***** Document passage *****

38 of 69 comments (clear)

  1. Anything Is Possible . . . by tiberus · · Score: 1

    If Google and Facebook can target me with ads for male enhancement, breast implants and Elmo . . .

    1. Re:Anything Is Possible . . . by Greystripe · · Score: 1

      Caitlyn is that you?

    2. Re:Anything Is Possible . . . by laird · · Score: 3, Insightful

      Ads can afford a low 'hit' rate, because the cost of being wrong is very low. A good ad gets a 3% response rate, meaning 97% of the time it's a "false positive", but it's still profitable because ads are dirt cheap (0.5 cents would be high) so if you make a few dollars on the 'hits' you can easily cover the misses. In counter-terrorism, each false positive requires detectives to work the lead, making them extremely expensive to pursue. That's why every data mining approach to counter-terrorism has failed so far - the cost of pursuing the false positives gives data mining leads negative value, because they pull resources away from more productive approaches.

      But the government's non-technical management loves the idea, and keeps allocating money to it, and unscrupulous researchers will keep taking the money.

    3. Re:Anything Is Possible . . . by tiberus · · Score: 1

      Why do you ask? Looking for a date?

    4. Re:Anything Is Possible . . . by KGIII · · Score: 1

      Kinda? She's kinda hot. I already have a girlfriend. It's not gay if you have sex with a transgendered woman. I have this on good authority.

      --
      "So long and thanks for all the fish."
  2. Yes to one of these. by Anonymous Coward · · Score: 5, Insightful

    Or is Prof. Farid just trolling for more grant money

    If you want an infinite pool of grant money in electrical engineering in the UK, you go for something with clear defence applications. I expect similar applies for IT.

***** Listed entries *****

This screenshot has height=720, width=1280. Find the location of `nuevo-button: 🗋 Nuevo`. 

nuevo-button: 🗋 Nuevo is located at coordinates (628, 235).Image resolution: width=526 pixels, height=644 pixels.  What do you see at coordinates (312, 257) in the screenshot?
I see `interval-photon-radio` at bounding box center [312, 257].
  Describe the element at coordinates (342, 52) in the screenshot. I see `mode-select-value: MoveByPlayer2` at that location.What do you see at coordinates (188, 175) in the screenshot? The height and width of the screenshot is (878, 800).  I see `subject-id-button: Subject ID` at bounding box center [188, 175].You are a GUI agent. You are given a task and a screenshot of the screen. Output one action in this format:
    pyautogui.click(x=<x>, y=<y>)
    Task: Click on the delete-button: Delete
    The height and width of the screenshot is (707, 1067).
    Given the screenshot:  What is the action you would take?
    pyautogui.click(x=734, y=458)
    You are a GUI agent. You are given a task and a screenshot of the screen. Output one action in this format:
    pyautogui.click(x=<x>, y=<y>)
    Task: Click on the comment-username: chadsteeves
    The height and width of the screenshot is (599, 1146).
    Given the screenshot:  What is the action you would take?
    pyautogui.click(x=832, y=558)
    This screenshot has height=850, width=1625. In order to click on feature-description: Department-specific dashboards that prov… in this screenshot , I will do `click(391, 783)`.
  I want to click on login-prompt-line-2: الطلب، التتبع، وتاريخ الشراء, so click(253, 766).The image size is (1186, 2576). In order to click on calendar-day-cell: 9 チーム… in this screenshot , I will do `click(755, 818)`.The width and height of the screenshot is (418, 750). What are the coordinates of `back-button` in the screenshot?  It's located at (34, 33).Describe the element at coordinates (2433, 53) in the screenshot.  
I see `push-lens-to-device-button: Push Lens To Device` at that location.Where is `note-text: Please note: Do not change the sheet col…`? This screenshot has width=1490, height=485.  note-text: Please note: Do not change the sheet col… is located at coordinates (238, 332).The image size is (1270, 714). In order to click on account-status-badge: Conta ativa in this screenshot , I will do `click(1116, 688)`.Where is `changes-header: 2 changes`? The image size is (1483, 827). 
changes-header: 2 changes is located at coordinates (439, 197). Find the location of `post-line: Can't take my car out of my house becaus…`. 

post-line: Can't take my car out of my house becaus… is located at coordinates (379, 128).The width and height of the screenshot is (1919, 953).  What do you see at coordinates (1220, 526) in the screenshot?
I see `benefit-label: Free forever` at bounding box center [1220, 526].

*****

## Required action 1
Answer these questions about the comment thread:
(a) What response rate does a good ad get, according to laird?
(b) What price for an ad does laird say would be high?
(c) In which country does the Anonymous Coward mention grant money in electrical engineering?
## Required action 2
Echo the comment thread from "38 of 69 comments" up to and including "and Elmo . . .".
## Required action 3
Carry on the comment thread from its last line.
None of the items is needed here.

## Response area 1
(a) 3%
(b) 0.5 cents
(c) The UK

## Response area 2
38 of 69 comments (clear)

  1. Anything Is Possible . . . by tiberus · · Score: 1

    If Google and Facebook can target me with ads for male enhancement, breast implants and Elmo . . .

## Response area 3
    What I find embarrassing in all this is that there is really nothing stopping thousands of people being shot every day by lone wolves except that people are generally not that shitty. And when there is propaganda to drive people to do horrific things that they would not normally do, it doesn't come from the DEEP DARK OMG WEB (you have to really want it in the first place to look hard for it there, by its very nature), but from regular media pounding the TV/radio/web sites with news about previous attacks and the threat of the enemy, marginalising and factionalising and dividing and conquering (while arms are sold to both sides, and politicians take great advantage).

    Here's the thing: terrorism is not a big threat in Western nations. In fact, world violence is at a relative low. What is at the highest of highs, however, is the ability to quickly set the narrative for news, getting people to panic about all the appropriate things, then turning their attention to some new event to stop them reflecting too much.

    1. Re:Yes to one of these. by fermion · · Score: 1

      It seems to me that when so white kid goes out and kills a bunch of kids or shoots up a movie theater, we look at their online activity and see that they were clearly deranged and should have under surveillance. That and he was from the Carolinas which are a hot bed of radicalizing terrorists. The problem is that separating those terrorists from the vast majority that are venting is a non trivial problem. Sure, we could require target every white male from North and South Carolina but that would not be a great use of resources, even though we know that it would have saved a large number of innocent lives of the past decade.

      --
      "She's a scientist and a lesbian. She's not going to let it slide." Orphan Black
  3. Anonymous Has Already Done This by Nova+Express · · Score: 5, Funny

    At least at a certain level, with Anonymous taking out thousands of pro-Islamic State Twitter accounts with Operation Tango Down. Now that's just one service, and nothing prevents them from signing on again. But you can slow momentum and make it harder for supporters of terrorism to broadcast their views to supporters without reprisals, and also limit or prevent coordinated action.

    Best of all, it's possible to do it merely for Terms of Service violation, without government action.

    Of course, to actually defeat terrorists, you have to kill them faster than terror organizations can create new terrorists, and to dry up their financial support (of which the Islamic State has plenty in "moderate" Sunni states...)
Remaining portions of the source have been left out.